Os garotos nesse tempo, tinham muita carava. Na era como agora, que nem garotos há. Eles jogavam ao bogalho, à Xona, ao pião, à cantarinha e, é claro, ajudavam tamém a tratar do vivo e das terras. Há noite, como na havia televisão, íamos prá lareira. Comia-se uma mastiga de pão com tchoiriço, ou carne gorda, às vezes, um cagenadinha de queijo e íamos inganando a fome e passando o tempo. Os garotos, sentavam-se numa manta de trapos, e aí brincavam tamém. Às vezes escarrapachavam-se no moirão, junto à pilheira, pra se aquecerem melhor e iam apichando o lume com uns cavaquitos ou giesta. Olhe, entchiam-se todos de fonas.
Quando íamos pró campo, com o vivo, levávamos sempre um bom fatroco de pão com peguilho. Umas vezes queijo, outras o que havia ou presunto ou enchido e, às vezes, azeitonas. Levávamos tamém água e uma botelha de vinho, porque eu bebia sempre um gortchito aos comeres.
De inverno, era sempre pior. Tínhamos que cortar alguma lenha no cabanal, que já tínhamos acareado no tempo seco. Tínhamos tamém de acarretar a comida suficiente pra dar aos animais.
Nós aos comeres, tínhamos sempre um caldito, umas vezes de macarrão com gravanços, outras vezes de feijão com couves. Nisso a Minha Marquinhas era jeitosa. Deitava duas ou três gadanhas a cada um e, só despois é que servia o resto, que era, muitas vezes, carne guisada ou assada e, um pouco da matança, que íamos acompanhando com umas boas fatigas de pão.
Aos domingos íamos todos à missa. A minha Marquinhas arranjava-nos bem. Íamos todos, sempre muito graves.
As cosas na eram como agora. Eram mais reles. Os telhados das casas tinham muitas frinchas, que deixavam passar o vento, que até assobiava. Mas ele tamém passava pelas taliscas das portas, que não cispavam bem. Olhe, era assim. Outros tempos, outras eras. Inda passámos maus bocados.
Quando andávamos por lá, até de noite escura, às vezes, cheguei a ter medo. Quando inda era garoto, muitas vezes, me pus a cabanir por causa dos lobos.

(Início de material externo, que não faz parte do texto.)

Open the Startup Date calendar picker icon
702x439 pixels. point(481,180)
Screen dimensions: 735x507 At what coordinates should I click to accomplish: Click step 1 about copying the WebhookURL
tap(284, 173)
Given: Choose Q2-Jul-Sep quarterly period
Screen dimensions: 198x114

Era a vida.
Mas pronto. Vivíamos sobretudo do renovo e do vivo. Íamos à carumba, aos ramalhos, à lenha, à bolota, às castanhas e, no tempo deles, íamos aos tartulhos e aos míscaros. Olhe, vivíamos da terra e da criação.

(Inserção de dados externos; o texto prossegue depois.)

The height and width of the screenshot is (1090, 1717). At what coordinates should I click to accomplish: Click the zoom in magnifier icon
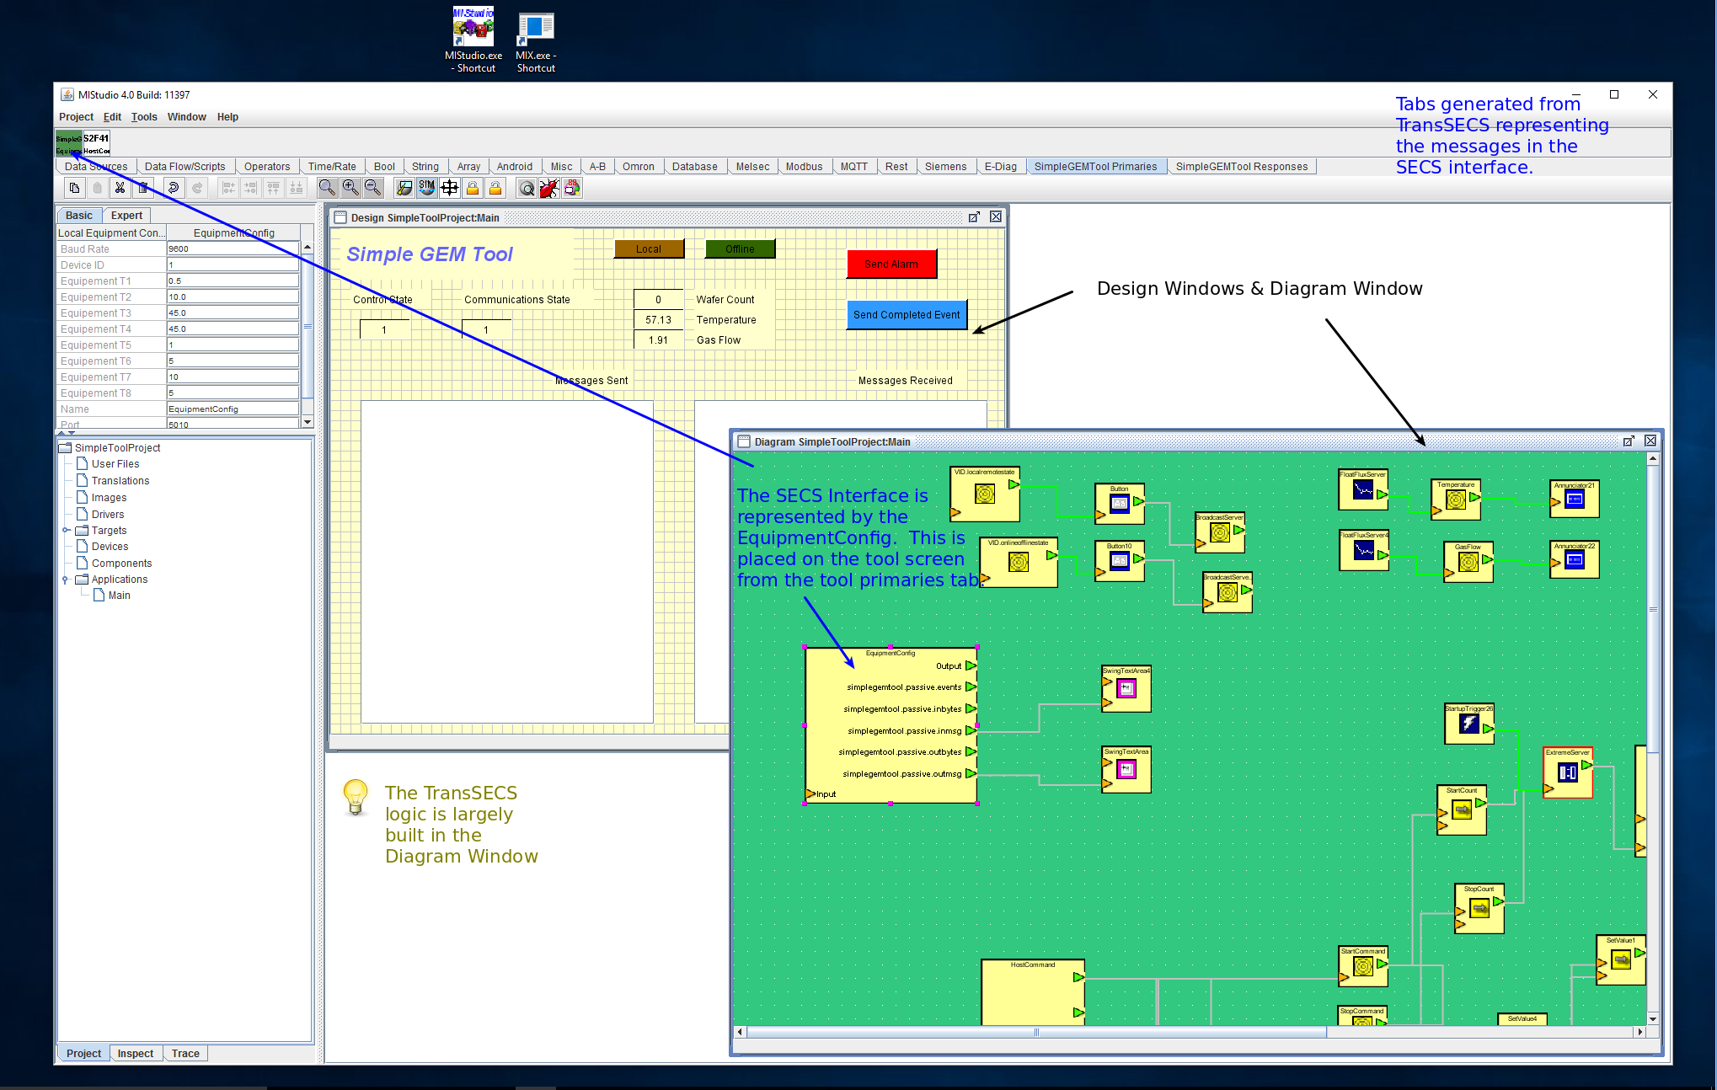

Mas na havia comodidades como agora. Tomávamos banho nuns caldeiros despois de amornarmos uma pouca de água, que trazíamos da fonte. Lembro-me dos garotos, inda pequenos, encarrapatos, a chafurdar na água dentro de um barranhão grande. Era assim.
Tamém tivemos um cão, mas era tão lambão, que uma vez nos comeu duas pitas e despois disso, nunca mais quis nenhum.
Olhem, vossemecês já devem estar infadados e infastiados de me ouvir. Sou um palerma, mas sou preado pra falar.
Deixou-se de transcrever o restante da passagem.